The Middle School Philosophy - Look Down, Look Around, Step Up

It is no secret that people can be and behave selfishly. In fact, it is the default setting for all of us, since our first parents, Adam and Eve, decided to focus on themselves and their immediate desires, instead of what God had said would be both good, and good for them.

LD-LA-SU (see above) seeks to provide an easily memorable framework of thought to help our young people think like followers of Jesus. This can be very difficult in the United States, which has an intense focus on “rights”, i.e. what people owe to me. The Bible speaks from a very different perspective. In His Word, God places His focus and ours on our “responsibilities”, i.e. what we owe to others.

We are asking our middle-school students to look down, that is, to look for people who are “lower” than they are - by size, by age, by skill level, by status - and to ask the question: “what are my responsibilities to these people?” Perhaps the most obvious example of this kind of thinking would be to carefully notice where our Preschoolers and Little Learners (two year olds) are, and to make sure we don’t step on them or knock them over.

We are asking our middle-school students to look around, at their peer group, and to ask “what are my responsibilities to these people?” This could include helping a classmate who doesn’t yet understand a concept, reaching out to a peer who hasn’t yet been included in the recess activities, or noticing that someone in their area is obviously having a sad day, and reaching out to them in compassion and kindness.

Finally, we encourage our middle-school students to step up, not only to ask God for guidance, self-control, and courage, but to remind ourselves of how much Jesus gave when He took the responsibility of dying for the sins of the world. In short, Jesus took responsibility for all of us, instead of focusing on what was rightfully His (see Philippians 2:1-8). God has called us to have the same attitude as Jesus.

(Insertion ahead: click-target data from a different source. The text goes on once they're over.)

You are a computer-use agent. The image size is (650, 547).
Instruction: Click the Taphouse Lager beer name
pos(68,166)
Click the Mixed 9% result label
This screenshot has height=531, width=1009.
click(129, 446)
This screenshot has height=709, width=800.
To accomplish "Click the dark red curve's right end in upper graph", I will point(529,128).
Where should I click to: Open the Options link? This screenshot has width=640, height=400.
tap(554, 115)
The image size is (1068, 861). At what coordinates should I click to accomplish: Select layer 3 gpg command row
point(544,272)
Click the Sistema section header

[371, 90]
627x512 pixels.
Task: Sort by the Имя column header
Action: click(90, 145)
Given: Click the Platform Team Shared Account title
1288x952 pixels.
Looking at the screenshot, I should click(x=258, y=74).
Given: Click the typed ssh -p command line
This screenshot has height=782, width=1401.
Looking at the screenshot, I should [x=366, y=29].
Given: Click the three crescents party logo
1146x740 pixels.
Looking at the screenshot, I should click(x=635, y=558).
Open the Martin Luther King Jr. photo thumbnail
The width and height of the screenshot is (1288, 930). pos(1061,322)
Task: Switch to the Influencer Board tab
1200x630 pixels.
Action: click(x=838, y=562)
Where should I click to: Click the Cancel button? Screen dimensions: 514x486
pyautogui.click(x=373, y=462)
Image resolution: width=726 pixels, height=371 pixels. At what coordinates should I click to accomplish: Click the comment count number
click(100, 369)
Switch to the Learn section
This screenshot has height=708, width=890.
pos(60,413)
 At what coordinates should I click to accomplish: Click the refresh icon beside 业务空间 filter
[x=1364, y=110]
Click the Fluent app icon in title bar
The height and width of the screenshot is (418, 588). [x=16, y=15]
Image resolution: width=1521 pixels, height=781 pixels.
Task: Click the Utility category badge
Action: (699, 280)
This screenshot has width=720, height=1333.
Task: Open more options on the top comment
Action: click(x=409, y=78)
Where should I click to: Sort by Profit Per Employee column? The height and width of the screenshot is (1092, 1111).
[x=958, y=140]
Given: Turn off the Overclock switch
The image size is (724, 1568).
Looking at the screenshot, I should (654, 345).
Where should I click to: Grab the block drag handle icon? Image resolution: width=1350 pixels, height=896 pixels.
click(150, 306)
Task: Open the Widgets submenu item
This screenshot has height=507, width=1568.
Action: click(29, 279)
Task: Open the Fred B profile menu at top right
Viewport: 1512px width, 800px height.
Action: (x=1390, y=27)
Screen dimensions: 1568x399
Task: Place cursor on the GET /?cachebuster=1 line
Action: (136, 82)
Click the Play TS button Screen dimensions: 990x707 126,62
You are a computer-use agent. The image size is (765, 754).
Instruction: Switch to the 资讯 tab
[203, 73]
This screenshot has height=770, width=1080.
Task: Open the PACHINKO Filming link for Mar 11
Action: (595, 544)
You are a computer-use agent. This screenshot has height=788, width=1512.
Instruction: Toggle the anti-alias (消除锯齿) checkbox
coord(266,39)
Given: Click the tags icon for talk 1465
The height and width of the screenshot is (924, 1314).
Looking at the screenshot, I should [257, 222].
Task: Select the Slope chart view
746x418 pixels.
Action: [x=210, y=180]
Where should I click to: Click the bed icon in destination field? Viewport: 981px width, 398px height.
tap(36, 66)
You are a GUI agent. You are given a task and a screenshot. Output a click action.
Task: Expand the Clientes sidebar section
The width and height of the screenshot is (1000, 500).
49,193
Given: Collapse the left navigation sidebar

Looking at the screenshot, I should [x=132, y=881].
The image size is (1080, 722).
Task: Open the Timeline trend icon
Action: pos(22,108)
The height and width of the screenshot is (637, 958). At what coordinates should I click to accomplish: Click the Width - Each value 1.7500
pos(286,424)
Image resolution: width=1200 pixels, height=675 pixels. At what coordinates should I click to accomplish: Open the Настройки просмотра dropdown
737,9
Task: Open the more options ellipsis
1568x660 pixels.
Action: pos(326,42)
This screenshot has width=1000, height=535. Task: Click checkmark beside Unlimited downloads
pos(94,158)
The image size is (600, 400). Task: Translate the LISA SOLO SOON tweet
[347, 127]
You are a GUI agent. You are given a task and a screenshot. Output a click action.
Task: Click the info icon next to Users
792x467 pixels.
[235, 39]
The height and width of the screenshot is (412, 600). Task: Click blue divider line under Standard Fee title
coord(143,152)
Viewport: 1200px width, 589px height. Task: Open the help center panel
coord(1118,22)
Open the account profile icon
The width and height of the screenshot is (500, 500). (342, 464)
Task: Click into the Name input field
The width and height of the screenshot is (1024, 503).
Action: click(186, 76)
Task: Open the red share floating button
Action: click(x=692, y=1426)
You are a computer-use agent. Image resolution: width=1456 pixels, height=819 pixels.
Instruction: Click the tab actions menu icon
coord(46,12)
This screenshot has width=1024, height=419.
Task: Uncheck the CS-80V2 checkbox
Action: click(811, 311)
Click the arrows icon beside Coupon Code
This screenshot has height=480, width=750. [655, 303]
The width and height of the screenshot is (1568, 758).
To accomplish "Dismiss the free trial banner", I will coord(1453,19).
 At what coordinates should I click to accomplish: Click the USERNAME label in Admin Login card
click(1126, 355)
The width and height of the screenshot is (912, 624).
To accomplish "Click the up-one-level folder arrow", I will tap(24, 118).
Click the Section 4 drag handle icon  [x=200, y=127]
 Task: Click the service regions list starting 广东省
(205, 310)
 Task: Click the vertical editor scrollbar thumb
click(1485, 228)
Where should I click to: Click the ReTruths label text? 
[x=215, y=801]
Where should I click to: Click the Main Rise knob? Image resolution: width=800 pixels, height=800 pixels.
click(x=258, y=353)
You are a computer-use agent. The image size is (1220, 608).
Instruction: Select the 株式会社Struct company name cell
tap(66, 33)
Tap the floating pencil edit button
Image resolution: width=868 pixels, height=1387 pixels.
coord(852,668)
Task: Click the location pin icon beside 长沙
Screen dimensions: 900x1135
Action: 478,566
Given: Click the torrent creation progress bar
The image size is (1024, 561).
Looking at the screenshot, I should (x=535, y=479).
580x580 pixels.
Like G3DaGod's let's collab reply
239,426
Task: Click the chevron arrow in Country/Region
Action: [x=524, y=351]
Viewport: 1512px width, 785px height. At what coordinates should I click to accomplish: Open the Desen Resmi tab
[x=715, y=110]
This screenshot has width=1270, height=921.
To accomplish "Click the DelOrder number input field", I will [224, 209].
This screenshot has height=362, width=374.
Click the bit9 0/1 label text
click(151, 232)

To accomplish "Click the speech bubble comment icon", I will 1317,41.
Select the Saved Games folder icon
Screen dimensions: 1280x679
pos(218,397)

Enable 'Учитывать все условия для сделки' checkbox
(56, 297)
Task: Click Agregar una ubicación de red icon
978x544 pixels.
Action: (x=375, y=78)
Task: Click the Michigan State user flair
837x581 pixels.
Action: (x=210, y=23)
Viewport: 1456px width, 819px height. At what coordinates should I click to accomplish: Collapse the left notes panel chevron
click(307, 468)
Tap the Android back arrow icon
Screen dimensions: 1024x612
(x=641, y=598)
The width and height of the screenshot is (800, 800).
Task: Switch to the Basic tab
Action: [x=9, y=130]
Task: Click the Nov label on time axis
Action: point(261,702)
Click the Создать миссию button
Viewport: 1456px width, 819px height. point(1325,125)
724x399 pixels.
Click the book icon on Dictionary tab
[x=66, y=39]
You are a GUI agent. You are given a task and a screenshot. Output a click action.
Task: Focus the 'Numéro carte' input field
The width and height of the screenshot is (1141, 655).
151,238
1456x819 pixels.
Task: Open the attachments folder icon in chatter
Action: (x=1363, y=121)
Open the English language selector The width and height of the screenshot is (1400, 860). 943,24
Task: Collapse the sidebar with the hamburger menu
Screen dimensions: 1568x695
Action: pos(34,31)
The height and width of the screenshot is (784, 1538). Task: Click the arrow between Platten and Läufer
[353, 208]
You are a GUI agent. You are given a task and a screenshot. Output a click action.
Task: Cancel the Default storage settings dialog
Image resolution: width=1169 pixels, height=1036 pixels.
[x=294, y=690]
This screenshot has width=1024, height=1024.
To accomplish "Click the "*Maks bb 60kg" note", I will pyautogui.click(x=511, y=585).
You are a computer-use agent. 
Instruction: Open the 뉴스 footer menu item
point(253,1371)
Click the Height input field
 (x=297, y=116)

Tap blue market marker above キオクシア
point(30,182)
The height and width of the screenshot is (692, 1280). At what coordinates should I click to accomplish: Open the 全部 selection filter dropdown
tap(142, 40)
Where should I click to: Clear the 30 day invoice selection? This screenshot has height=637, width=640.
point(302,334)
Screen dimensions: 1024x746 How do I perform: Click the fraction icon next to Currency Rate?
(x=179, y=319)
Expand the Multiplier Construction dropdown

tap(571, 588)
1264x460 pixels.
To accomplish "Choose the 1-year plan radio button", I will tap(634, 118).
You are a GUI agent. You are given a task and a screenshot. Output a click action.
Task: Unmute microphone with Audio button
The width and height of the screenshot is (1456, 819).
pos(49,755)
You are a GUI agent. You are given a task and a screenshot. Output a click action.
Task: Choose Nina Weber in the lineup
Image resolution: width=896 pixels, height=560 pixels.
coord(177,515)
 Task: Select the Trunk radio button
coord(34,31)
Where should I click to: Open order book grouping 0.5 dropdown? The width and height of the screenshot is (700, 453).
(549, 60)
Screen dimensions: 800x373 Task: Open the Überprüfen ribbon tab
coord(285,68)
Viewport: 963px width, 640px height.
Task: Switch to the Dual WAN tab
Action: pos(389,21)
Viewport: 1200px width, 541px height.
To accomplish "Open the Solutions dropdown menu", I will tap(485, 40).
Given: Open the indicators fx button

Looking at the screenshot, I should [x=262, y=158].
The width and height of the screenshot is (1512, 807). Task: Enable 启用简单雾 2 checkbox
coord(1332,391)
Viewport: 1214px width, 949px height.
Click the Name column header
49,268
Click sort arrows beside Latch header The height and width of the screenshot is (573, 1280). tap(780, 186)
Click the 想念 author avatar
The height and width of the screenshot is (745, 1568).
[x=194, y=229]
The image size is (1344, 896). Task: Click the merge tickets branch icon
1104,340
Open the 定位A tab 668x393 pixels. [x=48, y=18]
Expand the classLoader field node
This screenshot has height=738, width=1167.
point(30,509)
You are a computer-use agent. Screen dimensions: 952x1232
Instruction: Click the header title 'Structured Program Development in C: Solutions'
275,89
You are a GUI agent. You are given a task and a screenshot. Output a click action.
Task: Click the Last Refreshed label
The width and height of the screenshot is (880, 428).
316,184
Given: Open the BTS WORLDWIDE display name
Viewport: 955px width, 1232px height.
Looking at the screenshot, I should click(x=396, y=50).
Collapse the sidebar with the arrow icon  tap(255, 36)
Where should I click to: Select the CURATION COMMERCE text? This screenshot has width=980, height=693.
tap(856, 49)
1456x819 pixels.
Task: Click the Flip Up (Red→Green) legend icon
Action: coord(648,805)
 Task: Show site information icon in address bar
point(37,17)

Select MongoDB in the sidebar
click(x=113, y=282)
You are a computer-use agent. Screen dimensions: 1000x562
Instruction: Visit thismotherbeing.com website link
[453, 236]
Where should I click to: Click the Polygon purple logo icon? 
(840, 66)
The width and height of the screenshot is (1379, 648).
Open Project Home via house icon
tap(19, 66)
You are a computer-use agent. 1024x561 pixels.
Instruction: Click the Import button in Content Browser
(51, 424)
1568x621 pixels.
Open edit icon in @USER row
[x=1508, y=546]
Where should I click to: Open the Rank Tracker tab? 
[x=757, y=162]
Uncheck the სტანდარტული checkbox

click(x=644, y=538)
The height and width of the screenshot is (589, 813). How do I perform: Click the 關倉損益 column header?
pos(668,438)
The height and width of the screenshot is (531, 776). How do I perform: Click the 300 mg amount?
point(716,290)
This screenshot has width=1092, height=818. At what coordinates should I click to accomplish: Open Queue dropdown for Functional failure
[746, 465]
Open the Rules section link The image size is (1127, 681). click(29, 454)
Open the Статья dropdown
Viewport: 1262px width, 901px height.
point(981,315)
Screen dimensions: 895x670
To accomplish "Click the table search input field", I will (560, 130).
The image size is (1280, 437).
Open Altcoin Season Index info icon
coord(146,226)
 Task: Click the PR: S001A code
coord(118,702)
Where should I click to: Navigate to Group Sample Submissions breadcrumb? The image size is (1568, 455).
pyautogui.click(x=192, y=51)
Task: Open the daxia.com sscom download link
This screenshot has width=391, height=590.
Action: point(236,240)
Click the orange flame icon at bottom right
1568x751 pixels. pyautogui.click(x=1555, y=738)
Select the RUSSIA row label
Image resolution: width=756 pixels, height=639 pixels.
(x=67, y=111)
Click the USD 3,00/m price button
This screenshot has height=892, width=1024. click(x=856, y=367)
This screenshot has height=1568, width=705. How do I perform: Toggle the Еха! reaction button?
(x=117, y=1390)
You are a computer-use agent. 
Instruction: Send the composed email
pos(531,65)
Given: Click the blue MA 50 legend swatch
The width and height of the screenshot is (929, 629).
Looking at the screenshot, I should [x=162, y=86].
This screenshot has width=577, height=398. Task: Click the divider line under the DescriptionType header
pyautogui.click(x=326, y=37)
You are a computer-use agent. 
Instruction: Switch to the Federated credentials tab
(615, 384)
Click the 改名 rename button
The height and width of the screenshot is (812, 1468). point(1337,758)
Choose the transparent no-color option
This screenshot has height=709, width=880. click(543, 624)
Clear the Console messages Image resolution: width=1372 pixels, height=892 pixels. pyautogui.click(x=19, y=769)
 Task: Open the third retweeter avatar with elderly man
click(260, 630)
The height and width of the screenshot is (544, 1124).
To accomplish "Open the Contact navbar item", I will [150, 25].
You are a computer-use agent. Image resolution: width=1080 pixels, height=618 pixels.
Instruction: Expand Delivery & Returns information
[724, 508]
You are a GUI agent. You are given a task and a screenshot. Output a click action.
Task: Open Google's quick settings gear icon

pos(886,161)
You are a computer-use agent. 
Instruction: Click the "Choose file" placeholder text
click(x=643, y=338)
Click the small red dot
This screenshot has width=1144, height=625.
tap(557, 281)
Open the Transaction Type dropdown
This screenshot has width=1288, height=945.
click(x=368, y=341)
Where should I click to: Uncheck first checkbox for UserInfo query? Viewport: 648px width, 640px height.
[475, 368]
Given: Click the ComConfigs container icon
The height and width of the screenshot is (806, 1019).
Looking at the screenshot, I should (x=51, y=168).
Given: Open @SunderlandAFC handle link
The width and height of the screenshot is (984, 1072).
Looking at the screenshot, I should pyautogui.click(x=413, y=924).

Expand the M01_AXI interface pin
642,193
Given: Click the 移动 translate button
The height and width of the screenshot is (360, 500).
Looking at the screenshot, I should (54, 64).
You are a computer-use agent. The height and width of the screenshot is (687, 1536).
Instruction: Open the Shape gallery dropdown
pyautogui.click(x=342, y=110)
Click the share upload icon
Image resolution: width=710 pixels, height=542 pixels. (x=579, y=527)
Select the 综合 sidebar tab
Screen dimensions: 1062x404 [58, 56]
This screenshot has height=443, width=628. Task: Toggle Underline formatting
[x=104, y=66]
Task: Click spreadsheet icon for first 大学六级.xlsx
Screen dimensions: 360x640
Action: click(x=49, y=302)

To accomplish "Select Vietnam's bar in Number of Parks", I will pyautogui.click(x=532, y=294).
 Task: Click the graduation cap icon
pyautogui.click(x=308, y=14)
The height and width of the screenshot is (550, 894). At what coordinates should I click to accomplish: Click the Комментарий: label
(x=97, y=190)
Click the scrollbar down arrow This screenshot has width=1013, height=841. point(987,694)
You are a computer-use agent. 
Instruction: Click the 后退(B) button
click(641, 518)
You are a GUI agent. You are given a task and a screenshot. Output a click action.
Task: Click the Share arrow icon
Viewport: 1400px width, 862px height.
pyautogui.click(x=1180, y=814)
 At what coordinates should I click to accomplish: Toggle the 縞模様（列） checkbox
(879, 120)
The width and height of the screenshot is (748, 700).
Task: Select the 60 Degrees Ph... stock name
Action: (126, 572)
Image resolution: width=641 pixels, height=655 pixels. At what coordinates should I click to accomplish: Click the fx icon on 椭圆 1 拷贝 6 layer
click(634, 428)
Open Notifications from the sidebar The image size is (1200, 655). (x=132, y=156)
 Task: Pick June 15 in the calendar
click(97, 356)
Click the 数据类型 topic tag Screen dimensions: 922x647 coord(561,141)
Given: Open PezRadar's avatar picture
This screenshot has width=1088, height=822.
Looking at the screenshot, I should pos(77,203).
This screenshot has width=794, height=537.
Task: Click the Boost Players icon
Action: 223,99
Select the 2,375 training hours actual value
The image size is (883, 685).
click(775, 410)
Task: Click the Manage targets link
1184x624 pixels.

The benefits of such Biblical thinking are many: our children will get along with each other much more consistently; each of our children will be surrounded by a group of concerned, caring individuals at all times, and they will get excellent practice at both thinking and behaving as Christian people. This will provide outstanding practice for their later years, as they assume leadership roles, the most important of which (my opinion), is when they become mothers and fathers.